This strategy had been seen as an outstanding success until the last decade or so when it came to be reassessed. The by-products which it created, such as the emergence of a celebrity capitalist class (or “Jack Ma syndrome”), rising economic, social, and regional inequality and a reliance on others for the imports of technological building blocks (such as semi-conductors) are now seen as undesirable. Under President Xi, the private sector will be closely monitored by the State (and hence the Party), rampant capitalist excesses will be curtailed, and technological self-sufficiency is an essential target.
It is this shift which will lead to tensions between the US and China, rather than the military sphere.
- The US and China have become direct economic competitors in a way that were not before.
- The US is determined to keep China from making rapid progress towards technological self-sufficiency by restricting its access to outside technologies be that through overt acquisition or more covert means (including what Washington sees as shameless industrial espionage).
- The new “arms race” does not involve missiles and warships but the command of areas like artificial intelligence, digital science, quantum computing, cybersecurity, and biotechnology.
Both sides acknowledge that this is where they are likely to be in active disagreement. Neither are being particularly shy in attempting to disguise what they regard their new national interests to be. At the recent National People’s Congress which concluded on March 13th, policies adopted included:
- A revised target for economic growth of 5% per annum for the near future.
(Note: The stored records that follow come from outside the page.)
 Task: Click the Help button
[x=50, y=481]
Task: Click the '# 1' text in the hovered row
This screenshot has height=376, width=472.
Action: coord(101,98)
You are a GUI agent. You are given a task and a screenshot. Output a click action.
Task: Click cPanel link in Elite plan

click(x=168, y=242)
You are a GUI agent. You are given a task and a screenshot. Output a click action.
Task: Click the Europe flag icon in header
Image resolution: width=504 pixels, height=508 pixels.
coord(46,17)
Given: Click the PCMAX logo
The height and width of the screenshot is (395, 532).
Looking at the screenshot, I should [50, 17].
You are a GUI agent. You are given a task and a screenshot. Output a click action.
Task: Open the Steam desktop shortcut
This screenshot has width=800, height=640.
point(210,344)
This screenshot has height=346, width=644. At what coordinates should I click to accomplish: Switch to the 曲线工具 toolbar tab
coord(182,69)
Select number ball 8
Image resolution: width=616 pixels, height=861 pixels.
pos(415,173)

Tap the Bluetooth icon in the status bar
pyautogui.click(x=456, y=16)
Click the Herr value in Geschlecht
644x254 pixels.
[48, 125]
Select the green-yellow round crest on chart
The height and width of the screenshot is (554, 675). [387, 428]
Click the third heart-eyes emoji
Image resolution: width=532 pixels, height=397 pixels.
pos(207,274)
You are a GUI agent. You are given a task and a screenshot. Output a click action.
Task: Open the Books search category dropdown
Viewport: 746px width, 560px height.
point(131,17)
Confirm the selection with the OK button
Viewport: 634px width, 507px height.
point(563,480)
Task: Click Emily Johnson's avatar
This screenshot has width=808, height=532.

Although this was dismissed in some quarters as “unambitious”, it reflects the fact that a shift from a low-value to a high-value economy takes time and in the short-term means a slower growth rate.
- A State Council Institutional Reform Plan (approved on March 9th) which affords the Ministry of Science and Technology a far wider role in forming a “new type of whole nation system”. In this, revealingly, it will be steered by a new Party entity, the Central Sci-Tech Commission.
- Expenditure on basic research is to double over the next five years with an almost 50% rise in funding to support micro-chip development and other priority technological sectors.
Conclusion
The focus on Taiwan and the military aspect of the US-China relationship is understandable. Yet it risks “fighting the last war” as an outlook based on the US-USSR rivalry of decades past in not likely to be an accurate or helpful basis for analysing Washington and Beijing in the 2020s and 2030s. As that US-China competition will be fundamental to the way in which international economics works, private equity, and the business community more broadly, has to pay the closest of attention to it.